The medieval chamber music score suggests the Pied Piper motif. Gentle yet magically driving.
This is one of those indie films that rewards rewatching and is "discussable" in terms of having mysteries to unwrap:
The lawyer presents a common view: that when anything bad happens, someone must pay. He doesn't know who is responsible but someone is and he will legally torture them on behalf of the families. Might it be an accident, no one's fault? "There is no such thing as an accident. The word has no meaning for me".
His secret sorrow is his drug addict daughter. Somehow he thinks getting compensation for other parents will fix his own history.
Notice how all the young women in his life -- his daughter, the teen girl, the woman on the plane -- all have similar looks, with mid-length blonde hair.
Two of them ruin his life.
Contrary to the lawyer, the Bruce Greenwood character does not expect any compensation. Things happen for no reason.
He and the teen girl are sort of spiritually mated. Nothing physical, no flirting, but consider: she babysits his kids and is a surrogate mother to them. He gives her his dead wife's clothes. After the accident they meet briefly and exchange silent, understanding glances: their lives are ruined and nothing will make it right.
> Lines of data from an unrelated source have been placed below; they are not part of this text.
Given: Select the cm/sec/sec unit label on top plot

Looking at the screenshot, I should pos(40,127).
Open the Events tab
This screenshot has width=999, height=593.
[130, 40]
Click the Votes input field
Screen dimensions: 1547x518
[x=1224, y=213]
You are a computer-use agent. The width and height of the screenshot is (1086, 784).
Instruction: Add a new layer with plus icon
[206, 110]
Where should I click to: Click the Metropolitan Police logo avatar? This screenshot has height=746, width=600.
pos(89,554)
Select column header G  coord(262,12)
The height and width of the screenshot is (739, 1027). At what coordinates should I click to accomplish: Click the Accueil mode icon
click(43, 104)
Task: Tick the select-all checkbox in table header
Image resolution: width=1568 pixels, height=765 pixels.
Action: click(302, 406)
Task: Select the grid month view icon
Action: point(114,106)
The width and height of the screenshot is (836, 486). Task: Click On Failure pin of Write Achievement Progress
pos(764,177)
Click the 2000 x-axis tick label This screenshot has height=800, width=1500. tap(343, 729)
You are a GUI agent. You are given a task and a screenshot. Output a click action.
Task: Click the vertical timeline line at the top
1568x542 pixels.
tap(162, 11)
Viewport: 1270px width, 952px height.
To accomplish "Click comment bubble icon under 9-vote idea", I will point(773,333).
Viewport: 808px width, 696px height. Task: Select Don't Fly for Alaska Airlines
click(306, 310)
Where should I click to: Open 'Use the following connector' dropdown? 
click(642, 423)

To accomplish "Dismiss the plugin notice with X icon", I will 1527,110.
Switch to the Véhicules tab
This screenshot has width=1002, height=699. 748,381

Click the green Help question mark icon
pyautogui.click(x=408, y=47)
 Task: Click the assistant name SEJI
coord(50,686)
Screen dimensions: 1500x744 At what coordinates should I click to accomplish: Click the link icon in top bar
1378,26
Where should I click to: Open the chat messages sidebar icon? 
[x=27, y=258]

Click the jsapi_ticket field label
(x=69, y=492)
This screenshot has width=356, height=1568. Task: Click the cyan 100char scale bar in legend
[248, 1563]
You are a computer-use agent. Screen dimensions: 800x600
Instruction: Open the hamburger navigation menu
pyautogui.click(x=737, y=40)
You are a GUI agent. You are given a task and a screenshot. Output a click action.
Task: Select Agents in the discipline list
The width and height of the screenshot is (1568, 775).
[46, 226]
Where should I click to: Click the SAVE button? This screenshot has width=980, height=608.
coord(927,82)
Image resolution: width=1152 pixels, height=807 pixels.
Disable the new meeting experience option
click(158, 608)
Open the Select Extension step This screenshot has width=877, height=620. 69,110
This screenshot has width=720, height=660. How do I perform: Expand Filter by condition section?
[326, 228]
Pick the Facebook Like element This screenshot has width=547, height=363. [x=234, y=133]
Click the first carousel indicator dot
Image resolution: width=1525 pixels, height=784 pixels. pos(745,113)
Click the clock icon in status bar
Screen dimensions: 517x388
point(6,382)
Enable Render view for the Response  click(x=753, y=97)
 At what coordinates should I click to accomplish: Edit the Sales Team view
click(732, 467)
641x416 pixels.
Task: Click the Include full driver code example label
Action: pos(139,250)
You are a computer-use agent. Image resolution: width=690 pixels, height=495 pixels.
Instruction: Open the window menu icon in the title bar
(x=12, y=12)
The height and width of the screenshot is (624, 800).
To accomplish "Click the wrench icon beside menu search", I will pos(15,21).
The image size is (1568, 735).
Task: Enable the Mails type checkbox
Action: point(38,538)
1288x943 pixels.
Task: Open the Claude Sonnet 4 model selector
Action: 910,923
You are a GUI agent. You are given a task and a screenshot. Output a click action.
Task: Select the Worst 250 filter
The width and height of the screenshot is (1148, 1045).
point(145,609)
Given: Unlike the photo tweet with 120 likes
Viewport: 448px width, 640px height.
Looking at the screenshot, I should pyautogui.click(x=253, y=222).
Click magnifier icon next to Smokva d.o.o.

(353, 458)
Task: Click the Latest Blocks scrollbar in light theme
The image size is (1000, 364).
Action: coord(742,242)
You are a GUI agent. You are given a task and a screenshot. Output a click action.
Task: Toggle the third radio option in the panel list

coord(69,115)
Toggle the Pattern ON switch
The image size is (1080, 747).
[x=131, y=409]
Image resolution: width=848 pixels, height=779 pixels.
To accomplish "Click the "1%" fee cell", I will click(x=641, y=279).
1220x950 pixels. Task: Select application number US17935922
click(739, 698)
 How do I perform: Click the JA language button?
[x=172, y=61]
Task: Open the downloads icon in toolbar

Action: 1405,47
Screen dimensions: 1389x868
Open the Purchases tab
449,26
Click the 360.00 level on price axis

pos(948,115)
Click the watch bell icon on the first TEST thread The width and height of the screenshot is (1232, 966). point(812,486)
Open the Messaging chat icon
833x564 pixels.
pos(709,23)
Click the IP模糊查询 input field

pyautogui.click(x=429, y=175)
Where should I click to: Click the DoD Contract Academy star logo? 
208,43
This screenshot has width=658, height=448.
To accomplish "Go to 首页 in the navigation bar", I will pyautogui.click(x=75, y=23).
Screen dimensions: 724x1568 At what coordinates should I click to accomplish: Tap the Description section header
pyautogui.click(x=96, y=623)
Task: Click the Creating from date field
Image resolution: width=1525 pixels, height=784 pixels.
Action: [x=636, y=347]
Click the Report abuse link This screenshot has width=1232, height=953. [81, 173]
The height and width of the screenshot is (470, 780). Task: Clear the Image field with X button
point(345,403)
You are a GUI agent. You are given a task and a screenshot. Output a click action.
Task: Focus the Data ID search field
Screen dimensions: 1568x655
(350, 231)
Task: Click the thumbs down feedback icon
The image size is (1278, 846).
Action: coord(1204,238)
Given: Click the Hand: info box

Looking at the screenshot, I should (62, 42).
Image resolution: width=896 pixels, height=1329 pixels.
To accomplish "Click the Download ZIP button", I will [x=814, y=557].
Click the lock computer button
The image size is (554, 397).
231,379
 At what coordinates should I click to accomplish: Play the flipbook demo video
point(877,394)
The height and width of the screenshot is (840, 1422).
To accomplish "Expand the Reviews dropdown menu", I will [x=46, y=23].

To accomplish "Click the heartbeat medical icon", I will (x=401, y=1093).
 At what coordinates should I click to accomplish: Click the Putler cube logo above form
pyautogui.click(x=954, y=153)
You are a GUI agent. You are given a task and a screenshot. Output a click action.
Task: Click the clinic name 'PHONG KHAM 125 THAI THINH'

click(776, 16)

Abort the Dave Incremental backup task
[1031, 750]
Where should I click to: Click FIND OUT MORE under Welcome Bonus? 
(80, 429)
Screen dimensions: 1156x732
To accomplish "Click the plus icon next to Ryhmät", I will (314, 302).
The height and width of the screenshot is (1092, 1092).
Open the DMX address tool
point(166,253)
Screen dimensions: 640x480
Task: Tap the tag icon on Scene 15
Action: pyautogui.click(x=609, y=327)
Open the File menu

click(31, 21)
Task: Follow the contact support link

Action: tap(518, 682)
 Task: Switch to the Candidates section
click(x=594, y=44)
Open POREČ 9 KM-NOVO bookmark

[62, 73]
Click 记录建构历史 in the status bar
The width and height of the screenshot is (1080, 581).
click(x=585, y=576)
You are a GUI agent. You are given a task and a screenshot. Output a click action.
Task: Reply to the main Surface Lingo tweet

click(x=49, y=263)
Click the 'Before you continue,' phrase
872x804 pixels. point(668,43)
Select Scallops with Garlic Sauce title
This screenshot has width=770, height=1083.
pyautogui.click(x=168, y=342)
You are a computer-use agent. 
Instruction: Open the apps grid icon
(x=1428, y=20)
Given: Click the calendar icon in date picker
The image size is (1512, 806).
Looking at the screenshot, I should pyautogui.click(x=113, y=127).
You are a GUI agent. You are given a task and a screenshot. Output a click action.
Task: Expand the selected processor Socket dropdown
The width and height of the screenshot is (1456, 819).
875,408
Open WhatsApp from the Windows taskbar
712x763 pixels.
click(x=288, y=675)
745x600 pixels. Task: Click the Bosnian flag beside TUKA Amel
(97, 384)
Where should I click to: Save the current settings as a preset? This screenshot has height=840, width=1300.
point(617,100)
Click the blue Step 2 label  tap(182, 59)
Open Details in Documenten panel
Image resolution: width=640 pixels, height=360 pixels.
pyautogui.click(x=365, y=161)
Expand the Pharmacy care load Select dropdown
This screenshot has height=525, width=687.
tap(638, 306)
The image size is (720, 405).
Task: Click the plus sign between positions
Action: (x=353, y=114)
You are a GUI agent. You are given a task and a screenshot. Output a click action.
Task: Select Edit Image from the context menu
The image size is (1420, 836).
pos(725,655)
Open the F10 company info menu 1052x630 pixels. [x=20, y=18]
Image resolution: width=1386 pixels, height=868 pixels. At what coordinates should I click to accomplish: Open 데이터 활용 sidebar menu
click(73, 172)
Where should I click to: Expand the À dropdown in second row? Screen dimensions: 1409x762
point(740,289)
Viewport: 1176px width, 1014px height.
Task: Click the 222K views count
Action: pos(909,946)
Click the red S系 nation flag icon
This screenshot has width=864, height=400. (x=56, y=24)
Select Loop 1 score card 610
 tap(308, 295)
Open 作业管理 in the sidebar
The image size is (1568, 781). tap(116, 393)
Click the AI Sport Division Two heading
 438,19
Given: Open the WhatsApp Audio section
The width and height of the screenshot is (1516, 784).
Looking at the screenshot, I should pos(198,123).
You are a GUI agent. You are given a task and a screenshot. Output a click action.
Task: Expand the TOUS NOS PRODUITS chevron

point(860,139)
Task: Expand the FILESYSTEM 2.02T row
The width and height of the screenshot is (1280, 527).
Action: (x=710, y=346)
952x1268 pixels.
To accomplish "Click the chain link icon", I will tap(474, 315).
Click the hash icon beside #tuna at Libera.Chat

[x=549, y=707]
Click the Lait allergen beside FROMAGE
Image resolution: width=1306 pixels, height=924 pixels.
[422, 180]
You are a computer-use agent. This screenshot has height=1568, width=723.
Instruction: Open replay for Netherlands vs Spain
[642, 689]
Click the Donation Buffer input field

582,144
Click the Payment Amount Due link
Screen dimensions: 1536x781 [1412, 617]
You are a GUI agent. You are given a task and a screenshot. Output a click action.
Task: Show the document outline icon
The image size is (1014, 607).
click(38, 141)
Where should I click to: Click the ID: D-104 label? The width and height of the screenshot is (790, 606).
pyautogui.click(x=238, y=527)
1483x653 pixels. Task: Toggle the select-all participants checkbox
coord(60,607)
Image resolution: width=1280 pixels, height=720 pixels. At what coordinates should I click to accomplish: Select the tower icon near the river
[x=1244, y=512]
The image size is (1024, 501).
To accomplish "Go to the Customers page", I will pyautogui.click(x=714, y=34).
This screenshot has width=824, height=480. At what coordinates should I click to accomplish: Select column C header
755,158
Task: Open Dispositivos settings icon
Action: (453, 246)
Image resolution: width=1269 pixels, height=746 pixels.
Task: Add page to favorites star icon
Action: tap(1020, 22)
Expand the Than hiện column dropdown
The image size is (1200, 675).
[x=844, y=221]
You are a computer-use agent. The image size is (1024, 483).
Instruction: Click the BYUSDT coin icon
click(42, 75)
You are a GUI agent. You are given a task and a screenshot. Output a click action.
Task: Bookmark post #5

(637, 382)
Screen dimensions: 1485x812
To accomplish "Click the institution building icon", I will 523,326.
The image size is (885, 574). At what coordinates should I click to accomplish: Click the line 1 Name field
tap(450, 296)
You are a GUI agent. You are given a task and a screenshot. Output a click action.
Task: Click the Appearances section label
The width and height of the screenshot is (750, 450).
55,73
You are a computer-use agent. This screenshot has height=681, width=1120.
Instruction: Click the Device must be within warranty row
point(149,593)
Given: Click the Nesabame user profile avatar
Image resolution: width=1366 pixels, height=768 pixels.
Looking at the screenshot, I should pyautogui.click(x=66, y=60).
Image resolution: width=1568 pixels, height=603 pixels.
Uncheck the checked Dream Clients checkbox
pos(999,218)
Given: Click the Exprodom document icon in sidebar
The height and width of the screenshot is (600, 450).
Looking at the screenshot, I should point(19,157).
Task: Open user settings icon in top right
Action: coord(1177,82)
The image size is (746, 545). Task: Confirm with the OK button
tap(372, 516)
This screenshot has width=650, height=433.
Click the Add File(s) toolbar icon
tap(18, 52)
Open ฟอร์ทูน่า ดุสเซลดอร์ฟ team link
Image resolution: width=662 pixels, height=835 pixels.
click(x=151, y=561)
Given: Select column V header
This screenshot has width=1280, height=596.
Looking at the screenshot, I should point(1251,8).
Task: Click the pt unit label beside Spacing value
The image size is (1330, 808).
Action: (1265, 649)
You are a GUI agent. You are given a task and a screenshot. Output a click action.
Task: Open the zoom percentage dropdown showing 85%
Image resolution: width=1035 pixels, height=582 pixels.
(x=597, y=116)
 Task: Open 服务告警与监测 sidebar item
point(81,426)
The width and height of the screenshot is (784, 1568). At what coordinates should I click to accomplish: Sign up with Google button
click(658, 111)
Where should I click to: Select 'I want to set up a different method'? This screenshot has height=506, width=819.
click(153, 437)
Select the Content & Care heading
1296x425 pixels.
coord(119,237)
See her bedroom when she comes home from the hospital, transformed into something for a fairy princess, permanent childhood. Her response: "I want a lock on the door".
Her revenge: on her father for using her and stealing her childhood before the accident, and on the lawyer for using her after. On both for treating her like an ATM, the more pathetic for the court the better.
Available on Blu-ray from Alliance. The black levels could be better and it has that ugly teal color grading.
Two commentary tracks, both pretty essential. The first is a deep conversation between the director and the author of the novel.
The second is a more personal reflection by the director alone:
He wanted to make this because of a parallel from his childhood. He had a crush on a girl who he later found to be doing father/daughter incest. She was confused as to what was happening to her, much like the character in this film.
"Incest" had become a film fad back then and he wanted to do a treatment more complicated than the standard victim-abuser plot.
The grieving "hippy" mother is played by Arsinée Khanjianmuse, wife (?) and muse to the director. They'd just had a child, making the film project even more emotionally fraught.
Although necessary to the mood of the story, he admits the non-linear time sequence is too confusing. He tried to put in clues but no one sees them.